Just the other day, a good friend and I got into a conversation about understanding the "lingo" of diabetes. You know...the differences between basal and bolus, a good A1c versus a bad A1c, how the numbers are measured. I was having so much fun explaining it all that when he said he understood it, I was disappointed. I wanted to go into more detail about it all.
Sometimes I find myself spouting off about diabetes related things and getting those perplexed "Huh?" looks in return. My friends and family don't even understand the basics of the insulin pump (continuous insulin, bolusing, and tubing). So when I start mentioning Omnipods, wireless insulin delivery, CGMS, and more, a weird hush comes over the room as if they are too afraid to ask for an explanation.
If only they knew that I appreciate the questions and that I want to explain it all. When they ask, I begin to feel like the burden is shared between my community and me. I start to think that if someone else can help me out because they know when a basal should be changed, then maybe diabetes won't "take over" my life like it so often does.

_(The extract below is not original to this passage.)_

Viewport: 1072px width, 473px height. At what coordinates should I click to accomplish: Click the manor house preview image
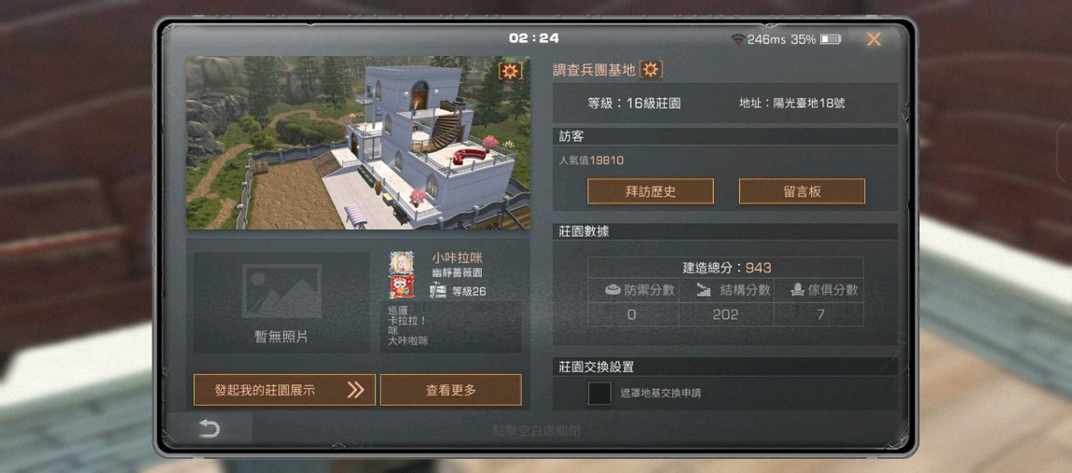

But then I remember that this simply is my disease. It isn't your diabetes, his diabetes, her diabetes, our diabetes. It's mine. And I'm the diabetes expert in this organization. Sadly, I can't recruit everyone into the diabetes mafia.


Diabetic Recipes










I hear you, Lindsey! Even among us d&e T2s, there's differences in trigger foods, quasi-religious attachments to diets so different that we can't understand how each other can be healthy on them, and arguments as to what our goal levels should be...
dear lindsey, I feel for you girl, Im a type 2 on insulin and have had my share of crashes. But please be glad you have so many people around you that love you,and are there for you.Ihave always been alone most of the time of mine and im always afraid i will not make it.I am married but my husband works all day,and i have no one else to depend on.Im not trying to make you feel guilty, im just envious. When I stumbled out in my front yard a year ago, my neighbor across the street came out side I looked at her and screamed coke!!!! Of course she thought i was crazy probably thinking i meant cocaine!!! The sad thing about this experince was she came over to me in my yard and told me to go in the house. Of course i could not even talk by then. I got through it but it was degrading.Now I look at this as funny! Can you tell my sugar is high now? with love and may God Bless you Karen Wilson
Im 42. Married, divorced. Ive been in the dating world for a few years now. My last BF and I gave up trying recently. There were many reasons actually. And to be honest? The older you get the more difficult it is to be flexible. But one of our big problems was that he had no interest what so ever in my diabetes. That I had to eat at certain times....shoot up...check....exercise...
He had no interest in knowing what to do during a low.
I didnt want him to be a Uber intelligent person on my disease. But for his sake? He NEEDED to know somethings.
Last week I saw my very first Diabetic Educator. Ive been T1 for 38 years but had never beenformally educated!
Anyway...towards the end she asked me, who I could teach to use my glucagon pen.
(blink - blink)
Huh? No one.
Me.
Thats it.
There is no one else. You know she said...once you get to the point of needing the pen it will be too late for you to do anything yourself....
(blink - blink)
Im sorry....NURSE....did you just talk to me as if I just got this diease???
Its me myself and me. If it ever gets to be more than that? What a nice surprise life has given me.